長年にわたって溜め込んだごみの中には、捨て方が分からないものもあるでしょう。
自分の部屋がゴミ屋敷であることが自治体にバレることに心理的不安を感じる人もいます。しかし、廃棄方法をきちんと教えてもらって大事に至らないうちに片付けることをおすすめします。
プロの清掃業者に依頼する
自分でゴミ屋敷を片付ける時間がない人や誰かに助けを求めるのが苦手な心理を持っている人は、プロの清掃業者が提供する掃除サービスを利用するといいでしょう。
数多くのゴミ屋敷の清掃をしてきたプロの業者に片付けを依頼すれば、大量のゴミをご近所に気づかれることなく処分できたり、一人だと何時間もかかるゴミの分別や清掃作業も全てお任せで依頼できます。。
業者に依頼すると多少費用がかかりますが、引越しを依頼するのと同じようにプロに片付けを依頼すると片付け具合が変わってきます。
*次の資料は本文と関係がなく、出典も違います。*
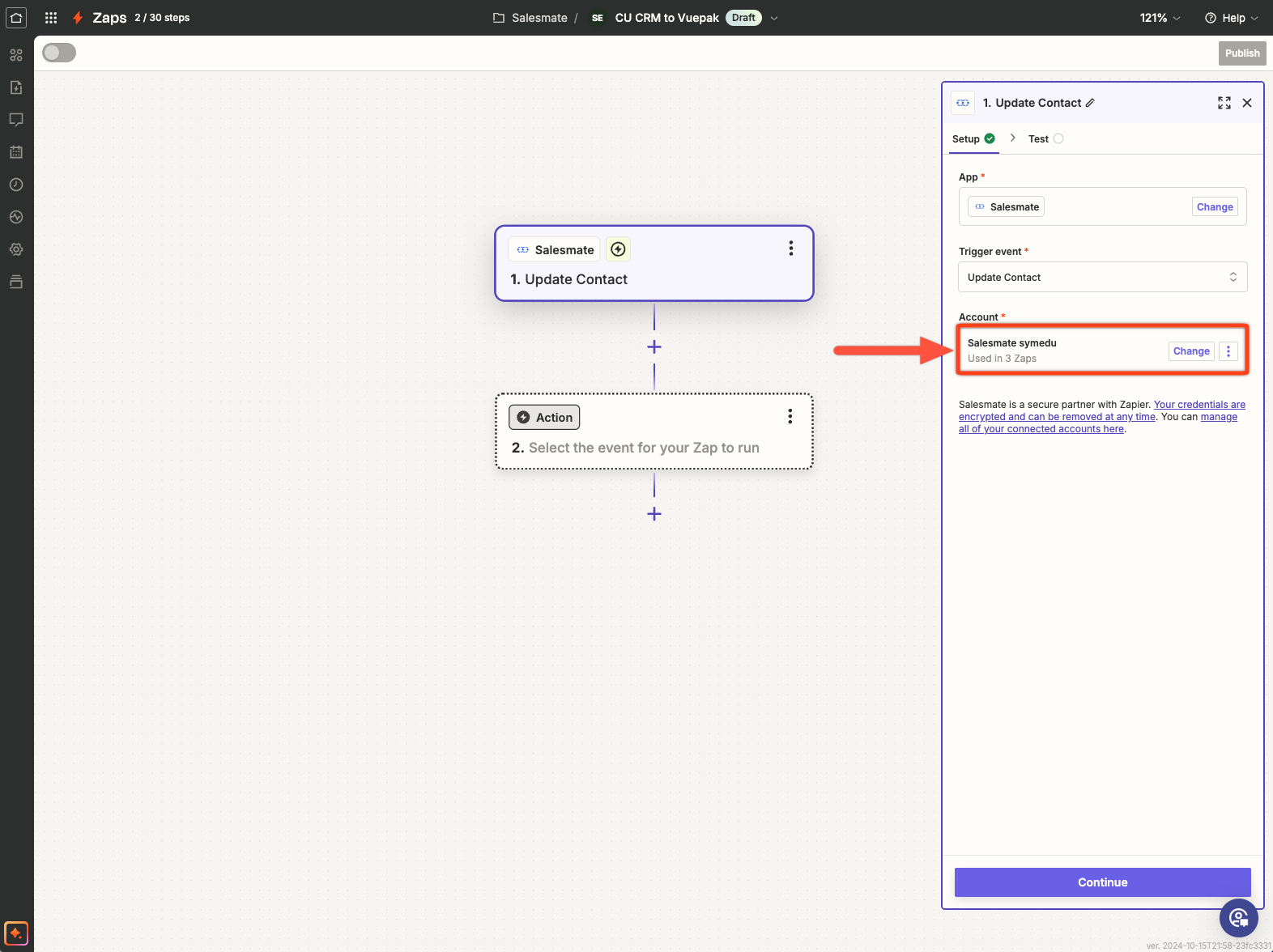Click pencil icon to rename Update Contact step
The height and width of the screenshot is (952, 1273).
tap(1090, 103)
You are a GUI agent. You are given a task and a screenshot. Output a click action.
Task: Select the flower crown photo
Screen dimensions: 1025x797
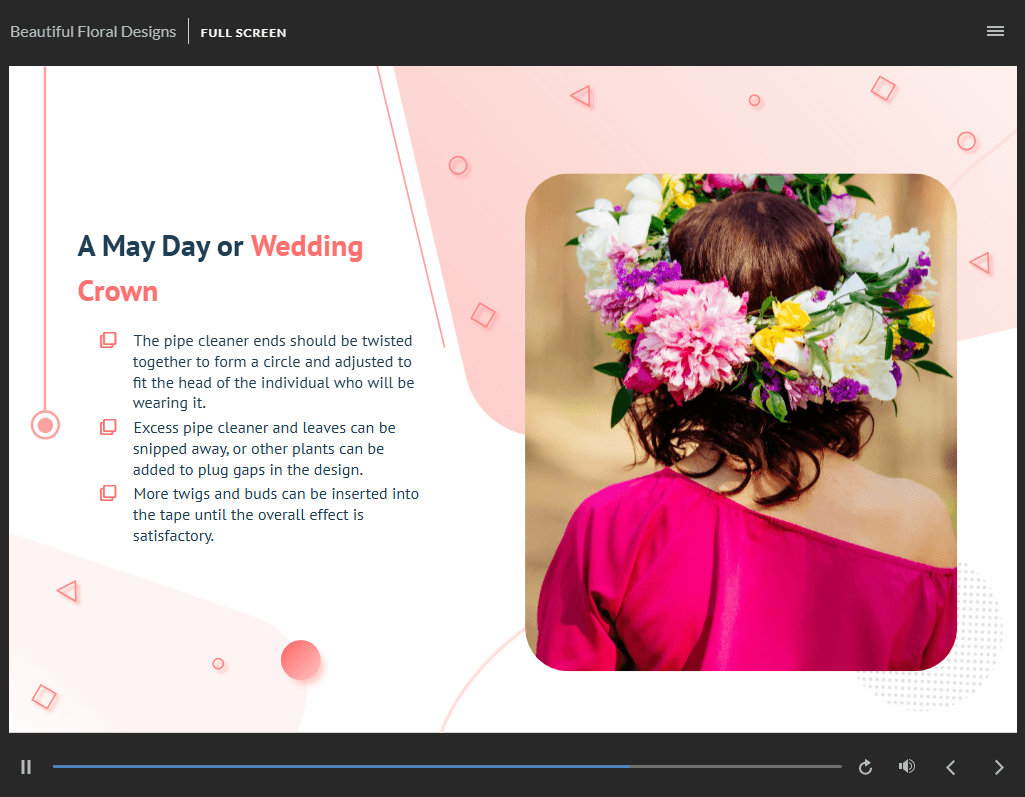(x=740, y=422)
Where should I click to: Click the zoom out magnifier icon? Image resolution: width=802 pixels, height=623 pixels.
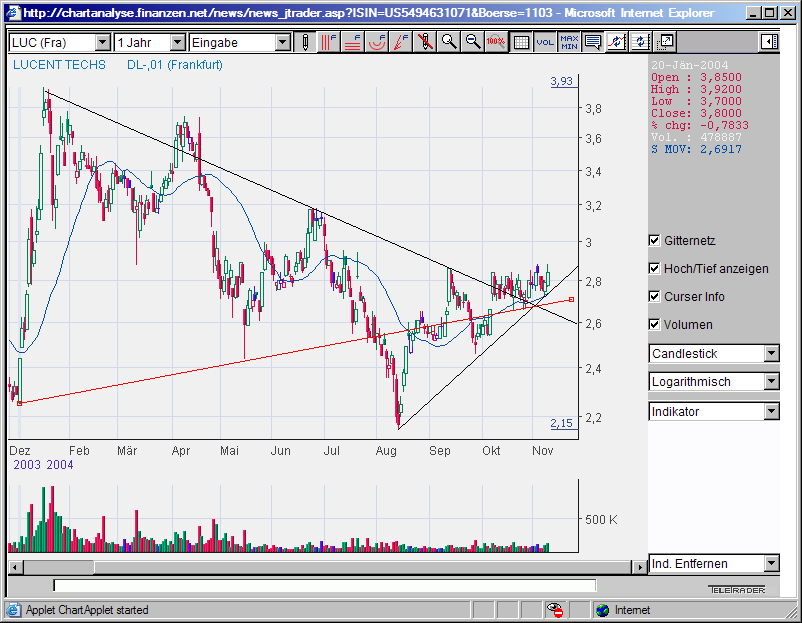473,42
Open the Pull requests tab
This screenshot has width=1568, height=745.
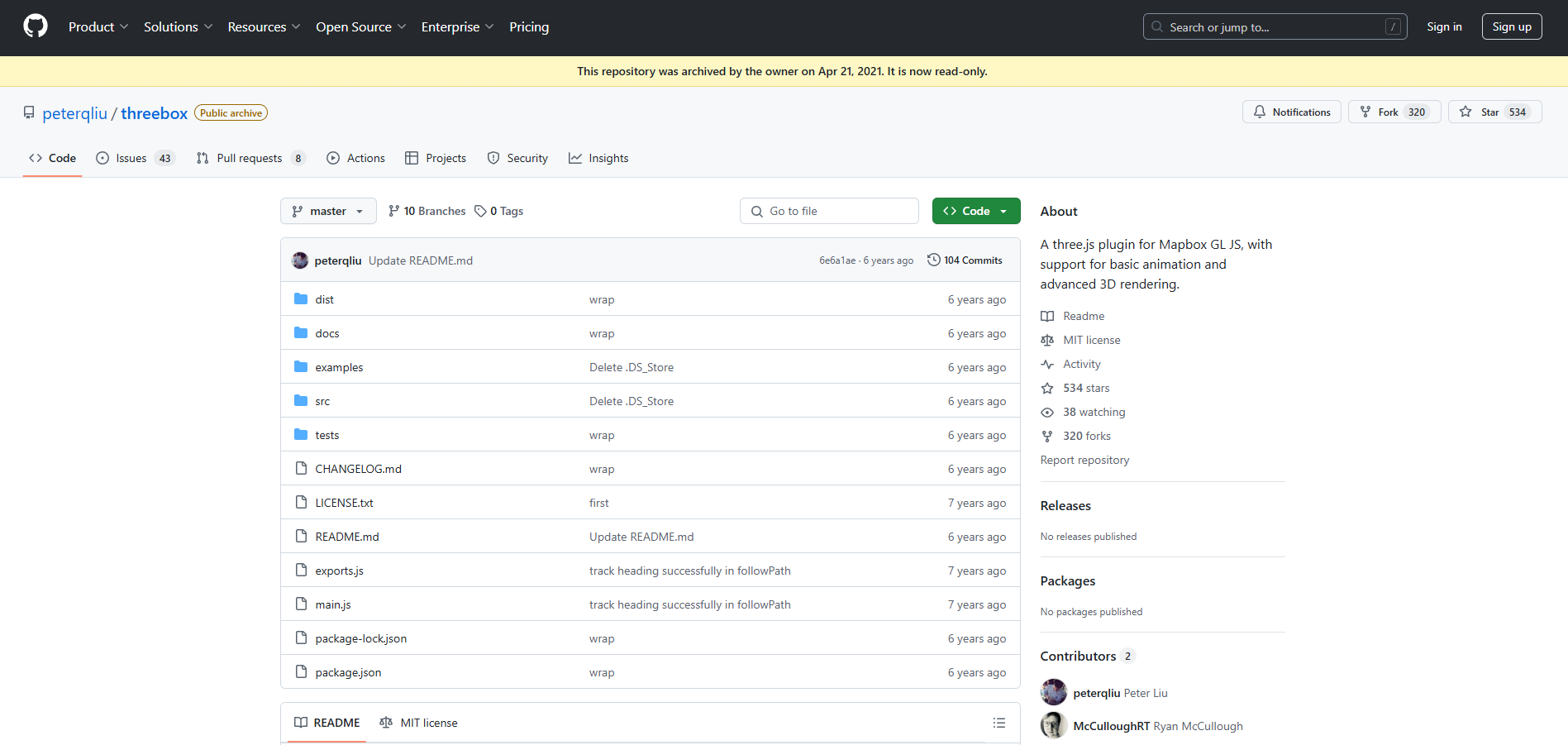tap(249, 158)
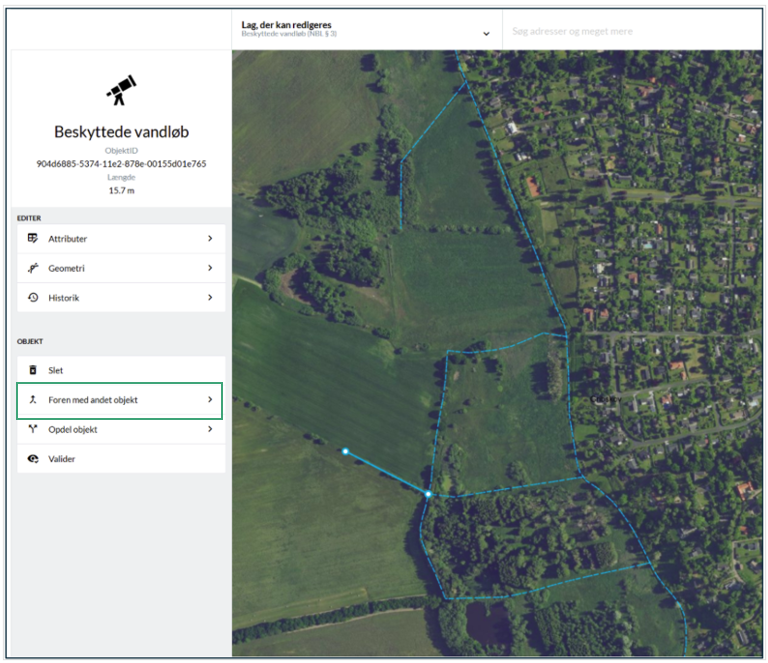The image size is (768, 663).
Task: Expand the Attributer chevron arrow
Action: click(x=210, y=238)
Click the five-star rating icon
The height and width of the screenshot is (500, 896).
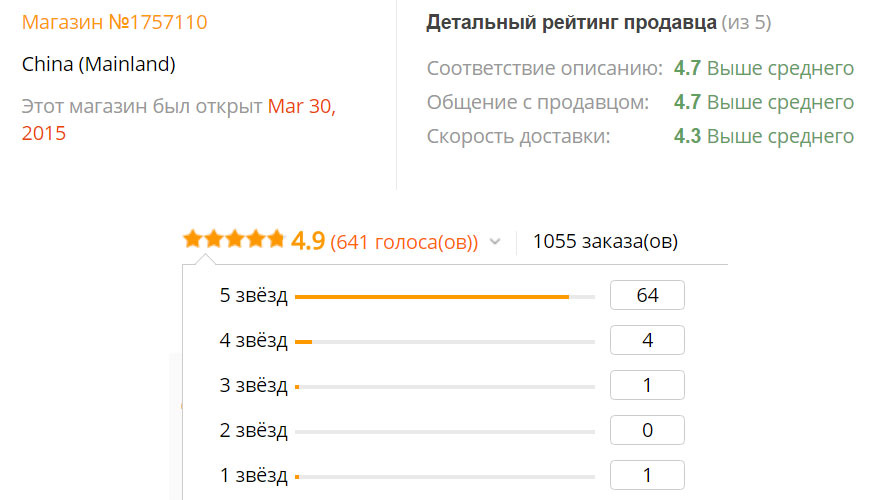click(x=234, y=240)
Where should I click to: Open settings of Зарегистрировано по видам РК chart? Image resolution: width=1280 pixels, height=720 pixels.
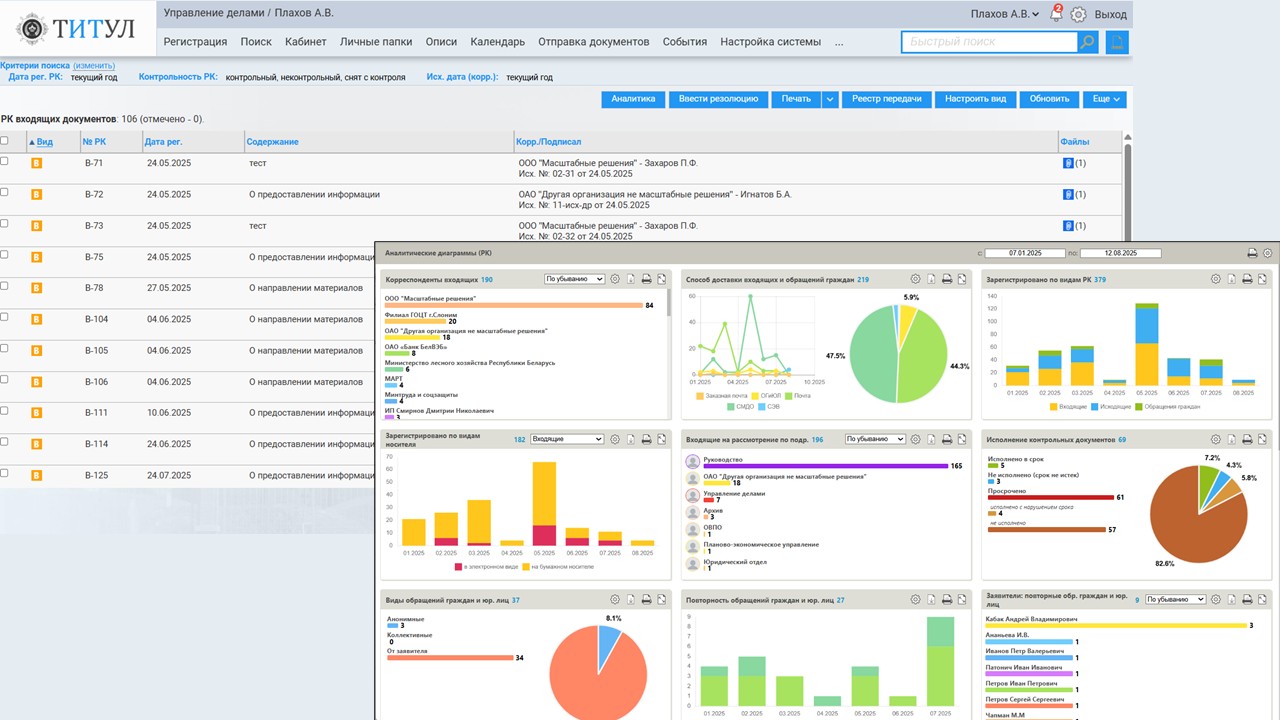click(x=1215, y=280)

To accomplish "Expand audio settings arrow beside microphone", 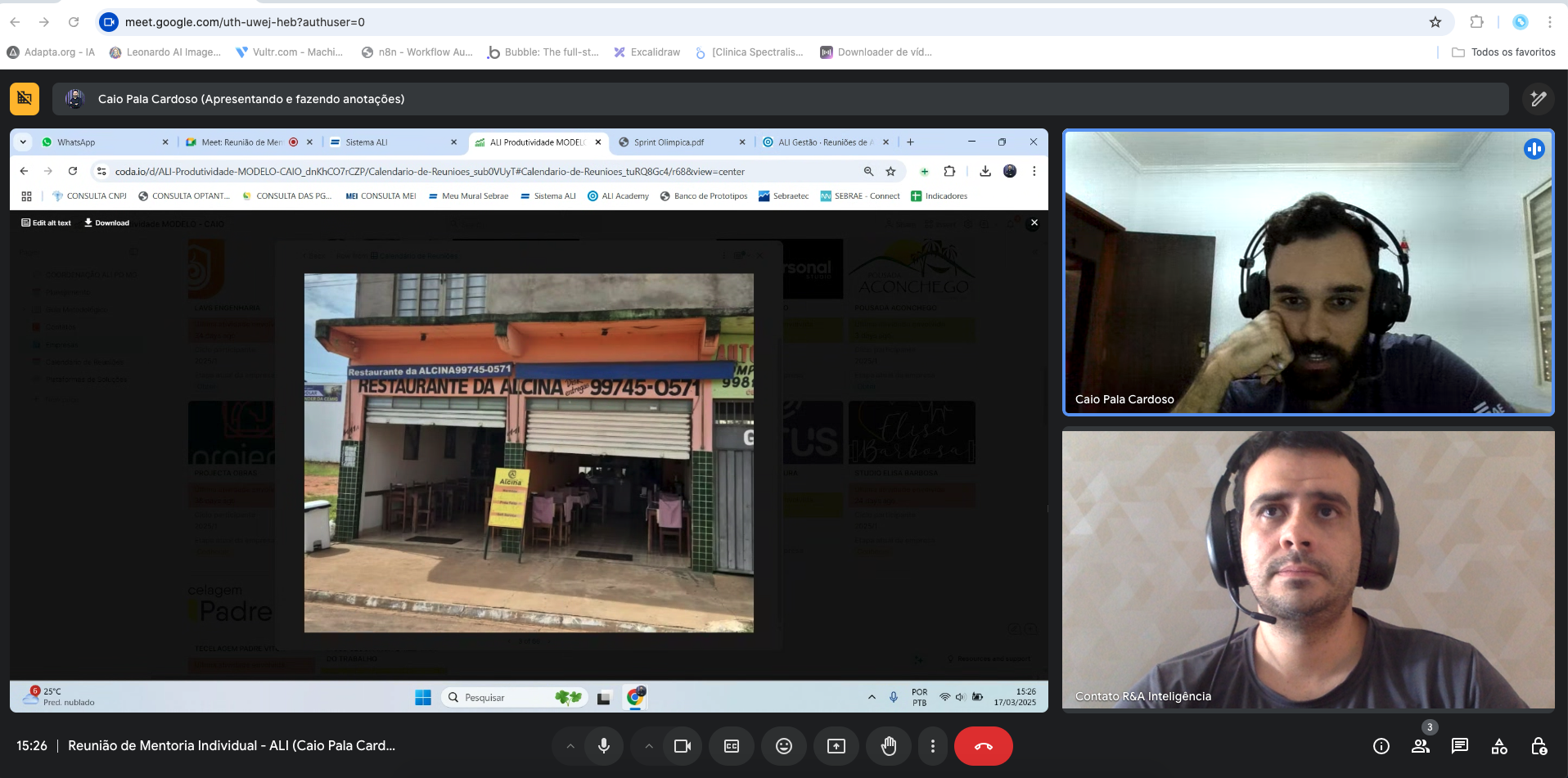I will [570, 746].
必要なものとごみの仕分けはもちろん、適切なごみの処理やハウスクリーニングをしてもらえます。また、清掃業者によってはゴミ屋敷についた異臭を除去したり、不用品を買い取って清掃費用から値引きしたりするサービスを提供しています。
まとめ:片付けられない心理を理解して予防しよう
ゴミ屋敷の原因は、住人の心理的や精神疾患が関係していることが多いです。人によって部屋を片付けられない原因はさまざまですが、心理が問題である場合は長期的な予防・治療が必要になります。
ものを捨てられない・片付けができない心理を理解した上で、日ごろからゴミ屋敷の防止対策に努めることが大切です。